A glimpse of life under Mao4
For me, this movie did not go far enough to show the great suffering under Mao's leadership, but that might be understandable if there was any hope that the Chinese government would not ban it. Also, this film might not make much sense without some prior knowledge of The Great Leap Forward and the Cultural Revolution. Otherwise, the acting is good and the story is poignant enough at times.

I DISAGREE5
I strongly disagree with James J. J. Janis' review on The Blue Kyte. An effective film doesn't mean that it is a two hour movie that covers everything about the subject, but a two hour movie that opens your minds up to the subject. It'd leave you thinking and wondering.
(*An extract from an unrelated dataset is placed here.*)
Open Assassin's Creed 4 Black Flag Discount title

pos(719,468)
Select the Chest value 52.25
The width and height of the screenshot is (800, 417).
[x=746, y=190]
It'd make you want to find out more, asking why and how. Personally, I was very moved by the movie. I too came to the movie with some background knowledge of the topic, but I did not watch the movie thinking that I learned nothing from it. Even though it somewhat echoed a book that I recently read, Son of the Revolution, I still feel like I left the film understanding more and wanting to find out even more. However, I have to acknowledge the I do believe that people who can understand Mandarin would appreaciate the movie a bit more than those that don't. Because the subtitles sometimes skips or mistranslates some important phrases. Yes, he might be right that there are scenes that can be cut out to make the film at a reasonable length, but for what? To match Holleywood filmmaking standards? How can you cut any realistic scenes from a movie that is to tell the story. What and who is to determine that only certain details of the peasants' life tell the Chinese communist story and others are just simply unrelavent? Overall, I give this movie a 5 star rating. Because I cannot find another movie that shows more truth about the China under Mao's influence in the late 50's and 60's more than this one particular film.